Today both of our readings deal with people who are trying to be known as the GOAT. I have heard this term being used in the past and have thought to myself, “I am soooo out of touch, I can’t make out the meaning!” Usually I’m fairly up on the popular lingo, so I have to admit that it was only very recently that I noticed that the internet seemed to be referring to a lot of people as “the goat.”
Apparently it was a term coined by Muhammed Ali back in his boxing days, used by sportswomen / men and superstars… and it has taken me this long to understand that it simply means ‘Greatest of All Time!’
James is addressing a community where people are boasting of their wisdom and vying for positions of influence. The Gospel of Mark tells a story of the disciples arguing about which one of them is the goat.

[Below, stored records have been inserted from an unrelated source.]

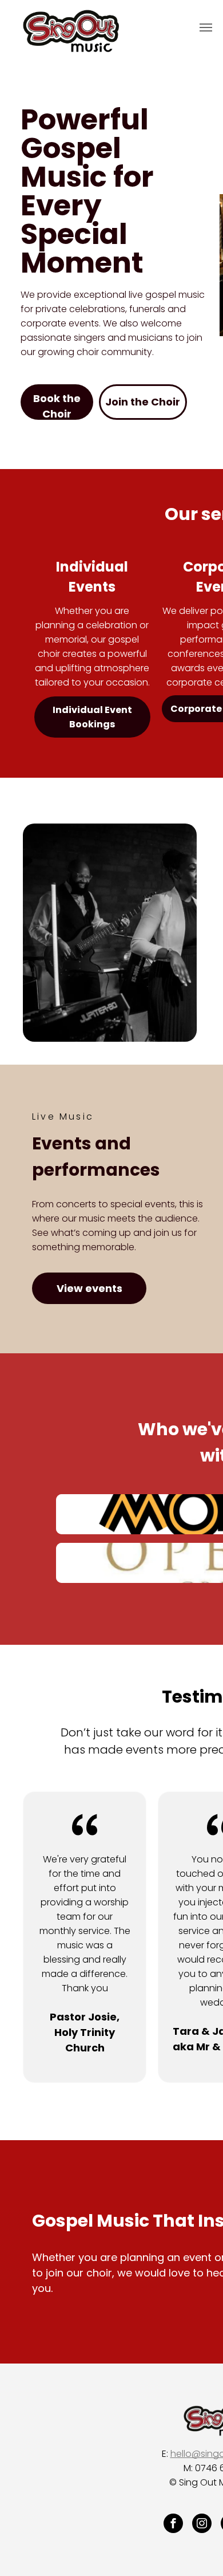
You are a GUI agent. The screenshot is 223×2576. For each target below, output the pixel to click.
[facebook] (173, 2525)
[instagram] (202, 2525)
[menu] (205, 27)
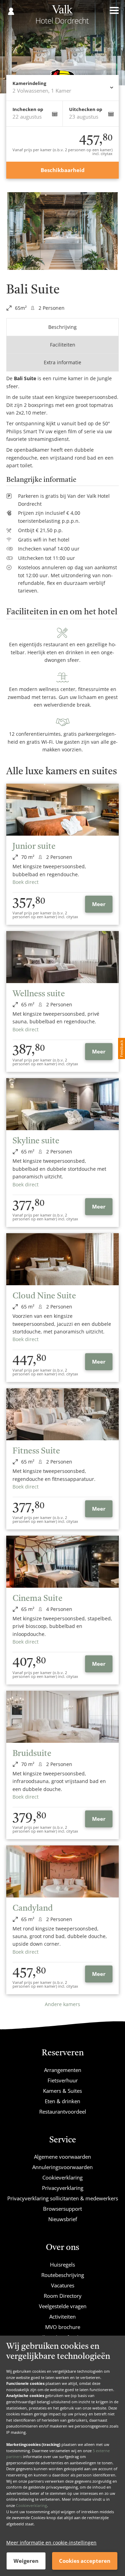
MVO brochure (62, 2326)
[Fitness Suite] (62, 1414)
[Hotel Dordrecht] (62, 16)
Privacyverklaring (62, 2187)
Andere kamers (62, 2004)
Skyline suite (35, 1141)
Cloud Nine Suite (44, 1296)
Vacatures (62, 2285)
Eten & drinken (62, 2101)
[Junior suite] (62, 810)
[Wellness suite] (62, 957)
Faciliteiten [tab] (62, 344)
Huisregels (62, 2264)
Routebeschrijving (62, 2274)
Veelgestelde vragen (62, 2306)
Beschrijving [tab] (62, 327)
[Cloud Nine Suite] (62, 1259)
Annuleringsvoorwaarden (62, 2167)
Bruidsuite (31, 1754)
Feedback (121, 1048)
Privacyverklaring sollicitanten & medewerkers (62, 2198)
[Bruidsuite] (62, 1717)
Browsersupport (62, 2208)
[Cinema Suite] (62, 1562)
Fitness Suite (36, 1451)
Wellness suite (38, 994)
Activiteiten (62, 2316)
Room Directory (63, 2295)
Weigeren (26, 2560)
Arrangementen (62, 2069)
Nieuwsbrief (62, 2219)
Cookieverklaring (31, 2505)
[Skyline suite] (62, 1104)
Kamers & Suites (62, 2090)
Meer (99, 904)
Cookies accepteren (84, 2560)
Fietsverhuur (63, 2080)
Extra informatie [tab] (62, 362)
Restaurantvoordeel (62, 2111)
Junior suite (34, 847)
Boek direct (25, 882)
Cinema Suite (37, 1599)
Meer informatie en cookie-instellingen (51, 2542)
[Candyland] (62, 1871)
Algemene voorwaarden (62, 2156)
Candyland (32, 1908)
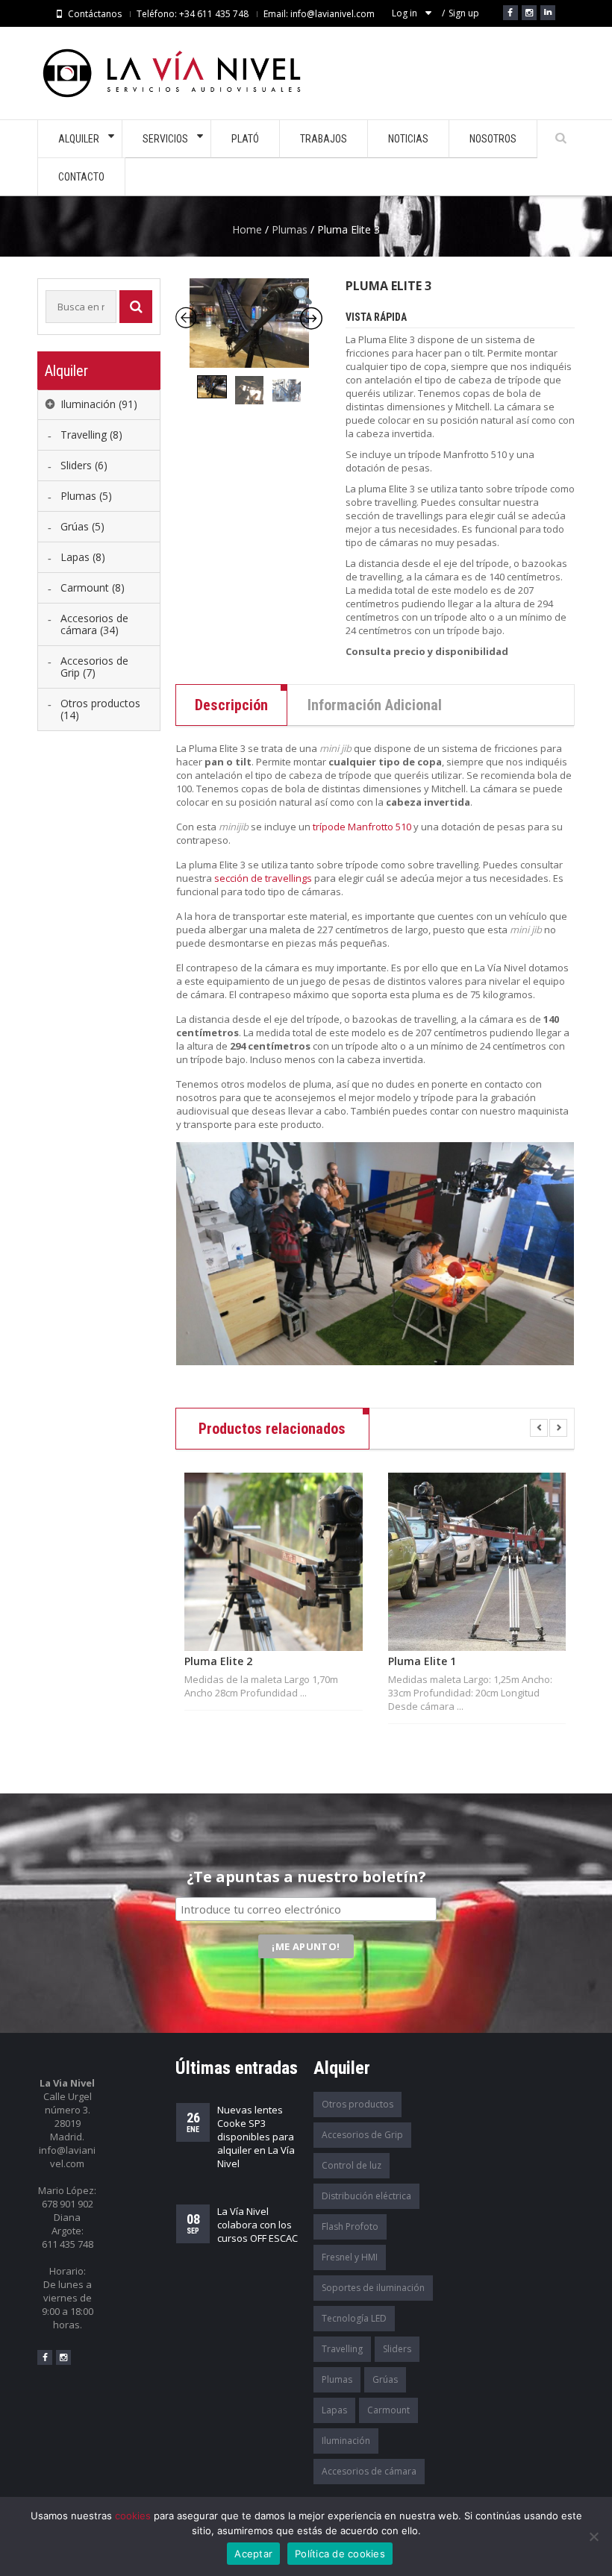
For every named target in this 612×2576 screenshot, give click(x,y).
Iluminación (346, 2440)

Peter, James, and John, who seem to be the loudmouths of the bunch, are the ones who are arguing over who is the goat, while several of the other disciples sit on the sidelines thinking, “I am definitely not the goat.” Because, let’s face it, some people are more prone to think they are the goat or want to be the goat than others.
We do not have to argue over who is the greatest, or boast about our own qualities. We can choose instead to treat every person we meet as the greatest of all time, worthy of honour and respect. We can choose to listen to the perspectives of others, especially those who are weak, silenced, and marginalized.
I’ve come to the conclusion that the GOAT is not a person. The GOAT is a way of living. It is a path of true wisdom, that is pure, peaceable, gentle, full of mercy and good fruits, without a trace of partiality. It is the path of servanthood. It is the path of love and peace.